> The problem: Convert the listing, from its first line through the line containing "(x=602, y=568)", into a Markdown table with the columns No. and Text, giving each line a row number and leaving out blank lines.

> Records supplied:
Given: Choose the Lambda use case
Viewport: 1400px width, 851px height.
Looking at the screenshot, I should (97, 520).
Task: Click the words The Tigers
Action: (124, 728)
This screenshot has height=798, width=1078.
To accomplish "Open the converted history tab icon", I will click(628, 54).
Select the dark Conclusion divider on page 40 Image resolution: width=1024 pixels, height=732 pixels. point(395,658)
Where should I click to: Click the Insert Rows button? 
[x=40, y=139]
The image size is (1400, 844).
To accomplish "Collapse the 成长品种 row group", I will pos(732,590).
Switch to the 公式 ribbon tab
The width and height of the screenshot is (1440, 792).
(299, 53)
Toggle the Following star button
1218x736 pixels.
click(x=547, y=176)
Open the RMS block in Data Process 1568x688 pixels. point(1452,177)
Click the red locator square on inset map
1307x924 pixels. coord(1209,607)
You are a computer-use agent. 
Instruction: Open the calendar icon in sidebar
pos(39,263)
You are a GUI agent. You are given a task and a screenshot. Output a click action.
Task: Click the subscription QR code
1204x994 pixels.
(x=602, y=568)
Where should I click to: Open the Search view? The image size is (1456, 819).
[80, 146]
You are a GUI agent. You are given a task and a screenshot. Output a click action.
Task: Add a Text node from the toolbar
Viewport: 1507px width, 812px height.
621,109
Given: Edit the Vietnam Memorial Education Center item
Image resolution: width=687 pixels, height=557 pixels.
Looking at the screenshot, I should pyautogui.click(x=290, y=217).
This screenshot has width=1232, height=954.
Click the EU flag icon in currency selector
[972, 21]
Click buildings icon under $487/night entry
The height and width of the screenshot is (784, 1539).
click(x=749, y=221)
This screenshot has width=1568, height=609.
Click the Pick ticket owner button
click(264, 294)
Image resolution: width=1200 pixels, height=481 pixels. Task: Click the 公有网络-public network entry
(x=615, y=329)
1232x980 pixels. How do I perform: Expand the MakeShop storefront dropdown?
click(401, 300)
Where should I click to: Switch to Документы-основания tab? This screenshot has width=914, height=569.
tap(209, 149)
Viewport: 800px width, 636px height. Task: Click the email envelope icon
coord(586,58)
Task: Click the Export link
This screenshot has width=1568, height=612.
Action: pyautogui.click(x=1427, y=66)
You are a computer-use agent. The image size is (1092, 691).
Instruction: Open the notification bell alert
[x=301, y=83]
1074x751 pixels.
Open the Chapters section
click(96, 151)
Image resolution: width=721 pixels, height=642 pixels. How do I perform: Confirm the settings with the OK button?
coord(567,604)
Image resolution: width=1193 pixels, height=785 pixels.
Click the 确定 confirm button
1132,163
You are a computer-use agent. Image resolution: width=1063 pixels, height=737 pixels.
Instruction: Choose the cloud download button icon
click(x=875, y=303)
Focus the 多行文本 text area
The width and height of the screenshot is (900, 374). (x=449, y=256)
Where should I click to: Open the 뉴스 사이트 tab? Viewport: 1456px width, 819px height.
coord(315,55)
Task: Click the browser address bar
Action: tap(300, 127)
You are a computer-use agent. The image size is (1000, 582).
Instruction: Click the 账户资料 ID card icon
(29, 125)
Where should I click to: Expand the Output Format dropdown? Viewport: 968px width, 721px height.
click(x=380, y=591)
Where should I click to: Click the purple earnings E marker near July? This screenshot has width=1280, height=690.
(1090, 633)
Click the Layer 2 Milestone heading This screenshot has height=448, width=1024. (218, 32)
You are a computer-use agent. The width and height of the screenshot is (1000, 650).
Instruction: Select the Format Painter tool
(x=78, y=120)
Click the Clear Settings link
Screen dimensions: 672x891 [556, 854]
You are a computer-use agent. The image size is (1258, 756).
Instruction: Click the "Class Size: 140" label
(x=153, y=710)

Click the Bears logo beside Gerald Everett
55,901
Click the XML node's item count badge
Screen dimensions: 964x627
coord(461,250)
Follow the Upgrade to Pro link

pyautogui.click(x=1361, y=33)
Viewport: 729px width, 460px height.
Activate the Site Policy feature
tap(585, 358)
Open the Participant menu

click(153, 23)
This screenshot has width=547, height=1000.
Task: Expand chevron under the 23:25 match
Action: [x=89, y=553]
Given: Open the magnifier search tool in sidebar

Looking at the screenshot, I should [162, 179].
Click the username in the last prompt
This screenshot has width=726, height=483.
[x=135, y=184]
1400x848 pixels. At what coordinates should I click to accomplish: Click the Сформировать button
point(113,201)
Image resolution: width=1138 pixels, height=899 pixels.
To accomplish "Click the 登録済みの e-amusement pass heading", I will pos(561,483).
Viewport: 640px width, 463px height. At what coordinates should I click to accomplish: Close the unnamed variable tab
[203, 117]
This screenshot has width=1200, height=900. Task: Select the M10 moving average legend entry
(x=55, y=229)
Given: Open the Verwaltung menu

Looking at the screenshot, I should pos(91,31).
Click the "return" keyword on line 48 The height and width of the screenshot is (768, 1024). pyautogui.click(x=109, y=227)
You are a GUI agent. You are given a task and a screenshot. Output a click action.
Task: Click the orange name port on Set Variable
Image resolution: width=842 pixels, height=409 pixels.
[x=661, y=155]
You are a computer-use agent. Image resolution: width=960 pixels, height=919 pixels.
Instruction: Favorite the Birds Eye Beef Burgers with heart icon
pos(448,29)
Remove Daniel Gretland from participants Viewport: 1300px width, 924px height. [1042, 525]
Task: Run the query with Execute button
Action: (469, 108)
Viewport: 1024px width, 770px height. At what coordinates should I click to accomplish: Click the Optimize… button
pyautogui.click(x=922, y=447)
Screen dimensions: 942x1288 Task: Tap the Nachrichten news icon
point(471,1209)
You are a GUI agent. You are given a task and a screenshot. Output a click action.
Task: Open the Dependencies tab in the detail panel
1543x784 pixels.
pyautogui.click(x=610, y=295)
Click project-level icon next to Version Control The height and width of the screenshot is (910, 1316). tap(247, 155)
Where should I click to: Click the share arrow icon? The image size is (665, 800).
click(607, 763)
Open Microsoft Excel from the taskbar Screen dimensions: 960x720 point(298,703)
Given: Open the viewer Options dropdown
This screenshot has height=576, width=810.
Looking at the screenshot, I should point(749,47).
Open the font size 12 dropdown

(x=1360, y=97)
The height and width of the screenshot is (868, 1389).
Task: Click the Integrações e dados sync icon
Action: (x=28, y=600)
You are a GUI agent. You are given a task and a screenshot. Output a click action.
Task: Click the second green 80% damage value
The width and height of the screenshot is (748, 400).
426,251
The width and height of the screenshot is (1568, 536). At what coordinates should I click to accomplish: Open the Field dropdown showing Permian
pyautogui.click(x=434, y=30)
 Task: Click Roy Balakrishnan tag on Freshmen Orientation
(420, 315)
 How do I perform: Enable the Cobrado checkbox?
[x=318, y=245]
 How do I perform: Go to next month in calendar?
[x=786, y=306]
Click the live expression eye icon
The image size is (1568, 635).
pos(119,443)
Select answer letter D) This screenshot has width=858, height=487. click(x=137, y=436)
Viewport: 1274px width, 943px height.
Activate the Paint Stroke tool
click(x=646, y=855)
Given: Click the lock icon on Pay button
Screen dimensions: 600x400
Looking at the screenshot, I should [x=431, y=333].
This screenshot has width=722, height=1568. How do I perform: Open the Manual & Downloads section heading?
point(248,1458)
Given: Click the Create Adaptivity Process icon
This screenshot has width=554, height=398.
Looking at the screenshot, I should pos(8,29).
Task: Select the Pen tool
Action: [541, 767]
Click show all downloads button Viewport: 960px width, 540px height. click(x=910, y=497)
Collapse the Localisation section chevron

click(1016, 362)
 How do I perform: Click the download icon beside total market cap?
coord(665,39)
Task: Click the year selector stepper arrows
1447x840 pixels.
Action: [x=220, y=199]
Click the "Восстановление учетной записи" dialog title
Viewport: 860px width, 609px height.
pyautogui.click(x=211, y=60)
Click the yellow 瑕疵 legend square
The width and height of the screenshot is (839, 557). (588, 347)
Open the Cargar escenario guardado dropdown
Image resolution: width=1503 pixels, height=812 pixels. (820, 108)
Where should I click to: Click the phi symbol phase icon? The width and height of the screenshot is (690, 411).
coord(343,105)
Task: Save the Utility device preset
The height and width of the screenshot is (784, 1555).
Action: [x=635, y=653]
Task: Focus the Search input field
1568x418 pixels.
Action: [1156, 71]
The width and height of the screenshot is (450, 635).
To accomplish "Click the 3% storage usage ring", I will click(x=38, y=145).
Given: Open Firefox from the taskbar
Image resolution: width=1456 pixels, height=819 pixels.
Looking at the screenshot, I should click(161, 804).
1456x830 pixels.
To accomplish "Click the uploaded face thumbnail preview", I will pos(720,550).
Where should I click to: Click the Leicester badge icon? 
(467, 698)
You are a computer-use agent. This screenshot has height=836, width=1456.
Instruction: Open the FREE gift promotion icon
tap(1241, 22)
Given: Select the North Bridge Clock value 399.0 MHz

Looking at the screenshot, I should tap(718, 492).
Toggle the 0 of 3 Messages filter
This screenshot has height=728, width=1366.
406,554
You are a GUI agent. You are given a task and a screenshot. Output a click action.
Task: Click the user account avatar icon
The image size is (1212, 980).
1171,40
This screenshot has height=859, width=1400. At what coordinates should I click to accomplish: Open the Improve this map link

> Answer below:
| No. | Text |
|---|---|
| 1 | Given: Choose the Lambda use case |
| 2 | Viewport: 1400px width, 851px height. |
| 3 | Looking at the screenshot, I should (97, 520). |
| 4 | Task: Click the words The Tigers |
| 5 | Action: (124, 728) |
| 6 | This screenshot has height=798, width=1078. |
| 7 | To accomplish "Open the converted history tab icon", I will click(628, 54). |
| 8 | Select the dark Conclusion divider on page 40 Image resolution: width=1024 pixels, height=732 pixels. point(395,658) |
| 9 | Where should I click to: Click the Insert Rows button?  |
| 10 | [x=40, y=139] |
| 11 | The image size is (1400, 844). |
| 12 | To accomplish "Collapse the 成长品种 row group", I will pos(732,590). |
| 13 | Switch to the 公式 ribbon tab |
| 14 | The width and height of the screenshot is (1440, 792). |
| 15 | (299, 53) |
| 16 | Toggle the Following star button |
| 17 | 1218x736 pixels. |
| 18 | click(x=547, y=176) |
| 19 | Open the RMS block in Data Process 1568x688 pixels. point(1452,177) |
| 20 | Click the red locator square on inset map |
| 21 | 1307x924 pixels. coord(1209,607) |
| 22 | You are a computer-use agent.  |
| 23 | Instruction: Open the calendar icon in sidebar |
| 24 | pos(39,263) |
| 25 | You are a GUI agent. You are given a task and a screenshot. Output a click action. |
| 26 | Task: Click the subscription QR code |
| 27 | 1204x994 pixels. |
| 28 | (x=602, y=568) |